The Florida Public Service Commission has authorized Florida Power and Light Co. to set up a two-year green pricing research and development project under a settlement agreement between the utility and the state Legal Environmental Assistance Foundation.
The order allows FP&L to recover from all ratepayers up to $475,000 in administrative costs associated with the experiment. The commission had approved the program as proposed by the utility in an earlier ruling, but reviewed the matter further because of a complaint by LEAF.
The program will test customer response to green pricing offers. The utility will solicit contributions from its customers, to help purchase, install, maintain and operate photovoltaic modules on the FP&L system. Except under limited circumstances, photovoltaic modules are not cost-effective due to high initial costs, according to the commission. It said that with voluntary customer contributions, however, the utility can tailor the level of photovoltaic investment to the degree of customer interest.
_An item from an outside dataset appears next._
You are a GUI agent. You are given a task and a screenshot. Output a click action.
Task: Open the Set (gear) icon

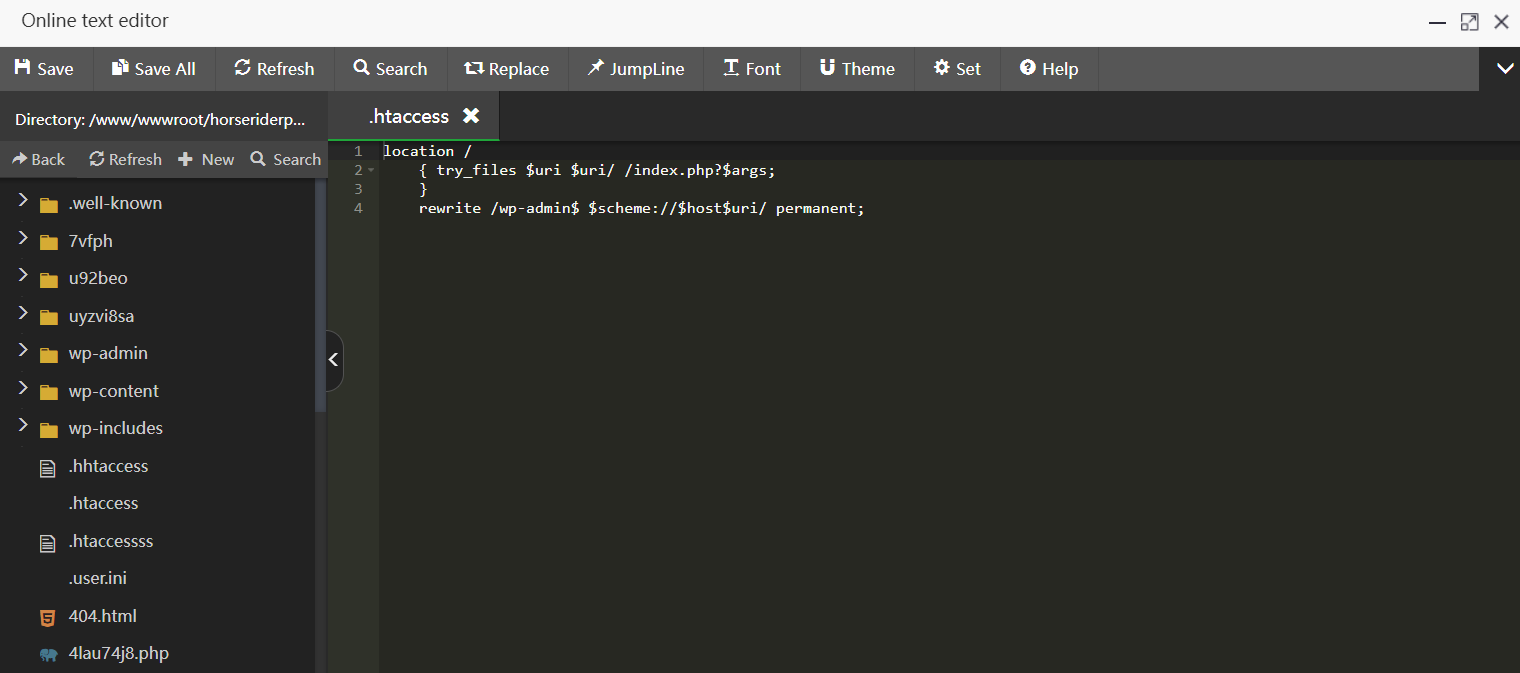point(941,68)
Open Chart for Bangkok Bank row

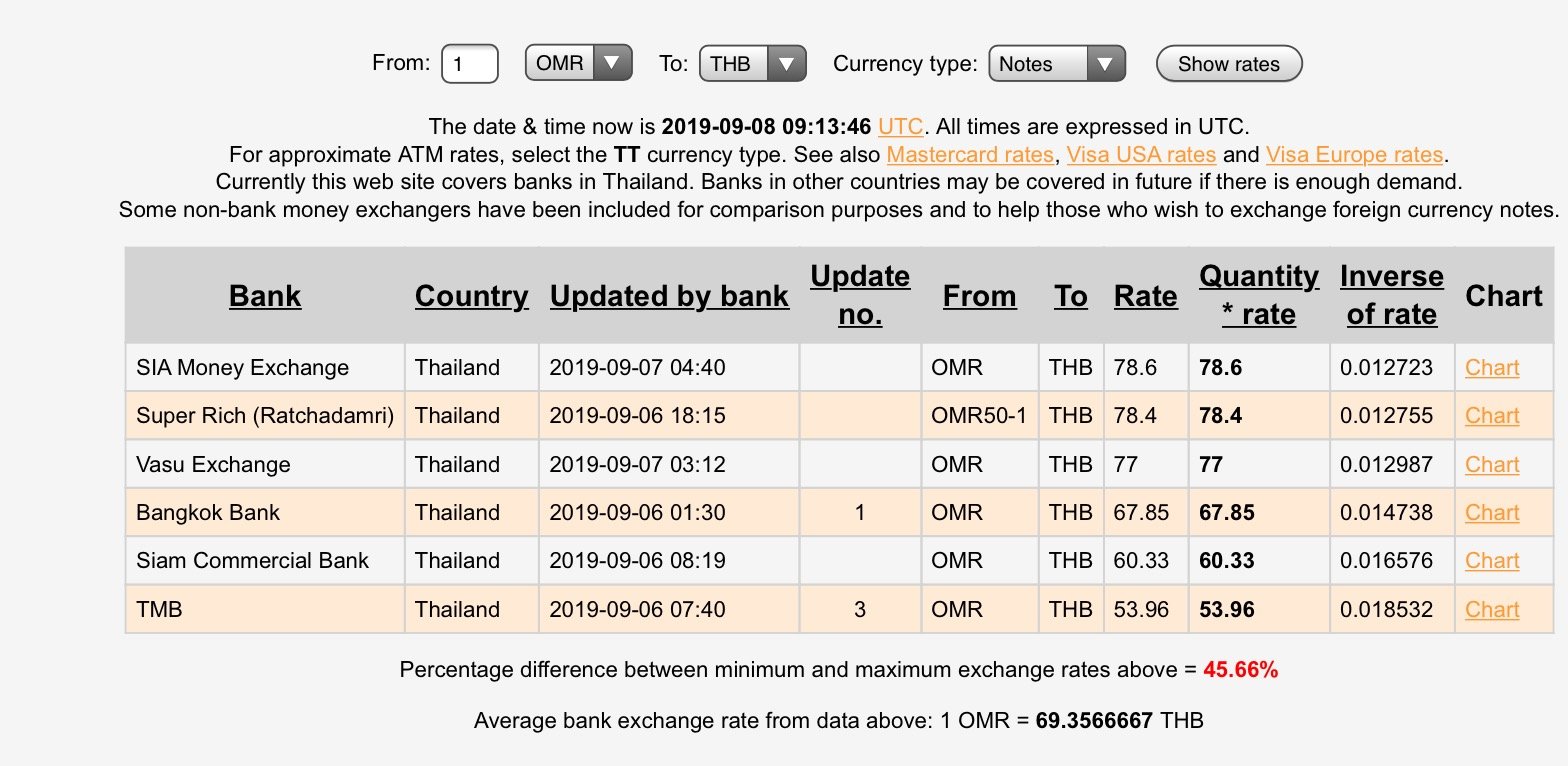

Under the agreement with LEAF, FP&L also will create a corporate statement in support of "clean renewable energy sources" and will establish criteria for defining the success of the new green pricing experiment. The utility also agreed to consider all net benefits from capacity deferral in determining cost-effectiveness for the program. Finally, it will adjust its billing system to allow monthly payments for contributions from customers. The agreement will end if retail competition is introduced in the utility's service territory. Re FP&L, Docket No. 960624-EG, Order No. PSC-97-0528-FOF-EG, May 7, 1997 (Fla.P.S.C.).